- Passage for review -
=-=-=

To some, Tai Shan may just be the cute and cuddly panda that makes crowds “ooohhh” and “awwww” as he bounds around his habitat at the National Zoo. Little did anyone know, Tai Shan had a side job moonlighting as Cupid.

Frances Nguyen laughs lightly after a brief sigh. She fights back emotions as she reflects on what’s taken place in her life over the past few years—first, a husband and, now, a baby on the way. In a way, she owes both to Tai Shan.

Before Tai Shan, Nguyen had no real interest in pandas. It wasn’t until she viewed the lovable guy on his Web cam—courtesy of the zoo—and noticed his human-like behavior that she became intrigued. So intrigued that she eventually founded Pandas Unlimited, a fan club that raises awareness on panda conservation. Most of its members were single women—love through a chance encounter with a fellow panda enthusiast was the last thing on Nguyen’s mind.

=-=-=

- Available data -

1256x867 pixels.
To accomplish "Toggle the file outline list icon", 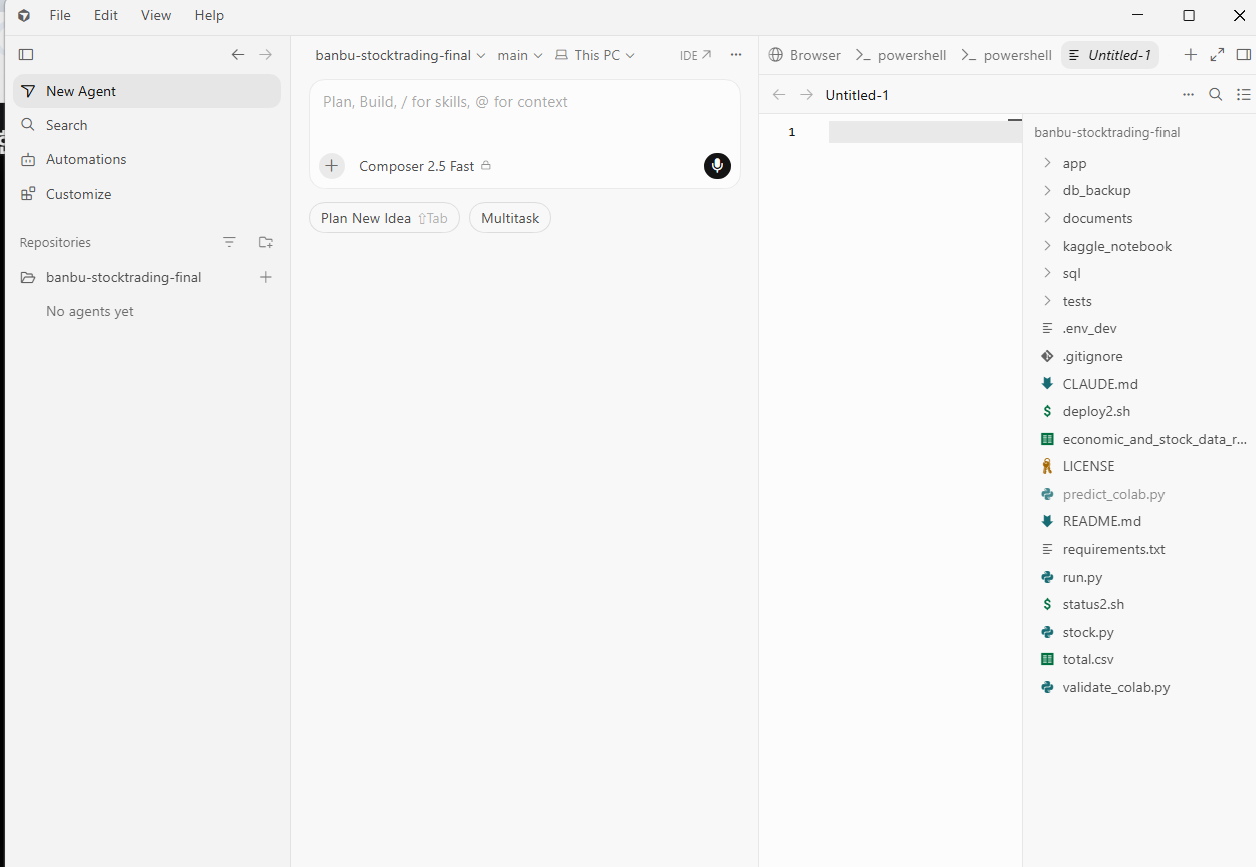I will [x=1244, y=95].
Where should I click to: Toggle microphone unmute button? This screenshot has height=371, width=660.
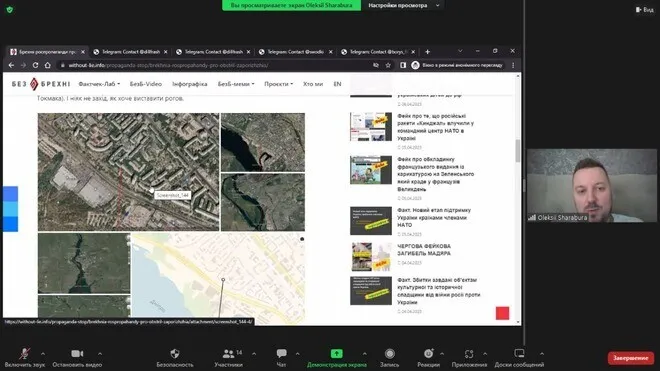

=-=-=

- Work instructions -
1. Reproduce the part of the Tai Shan article above between "Frances Nguyen laughs" and "on Nguyen’s mind.", inclusive.
2. Summarize the Tai Shan article in two sentences.

- Solutions to the problems -
1.
Frances Nguyen laughs lightly after a brief sigh. She fights back emotions as she reflects on what’s taken place in her life over the past few years—first, a husband and, now, a baby on the way. In a way, she owes both to Tai Shan.

Before Tai Shan, Nguyen had no real interest in pandas. It wasn’t until she viewed the lovable guy on his Web cam—courtesy of the zoo—and noticed his human-like behavior that she became intrigued. So intrigued that she eventually founded Pandas Unlimited, a fan club that raises awareness on panda conservation. Most of its members were single women—love through a chance encounter with a fellow panda enthusiast was the last thing on Nguyen’s mind.

2. Tai Shan, the National Zoo panda, turned out to be a Cupid for Frances Nguyen, who in a way owes him both her husband and the baby she is expecting. Nguyen had no real interest in pandas until she saw Tai Shan's human-like behavior on the zoo's Web cam, and she went on to found Pandas Unlimited, a fan club that raises awareness of panda conservation.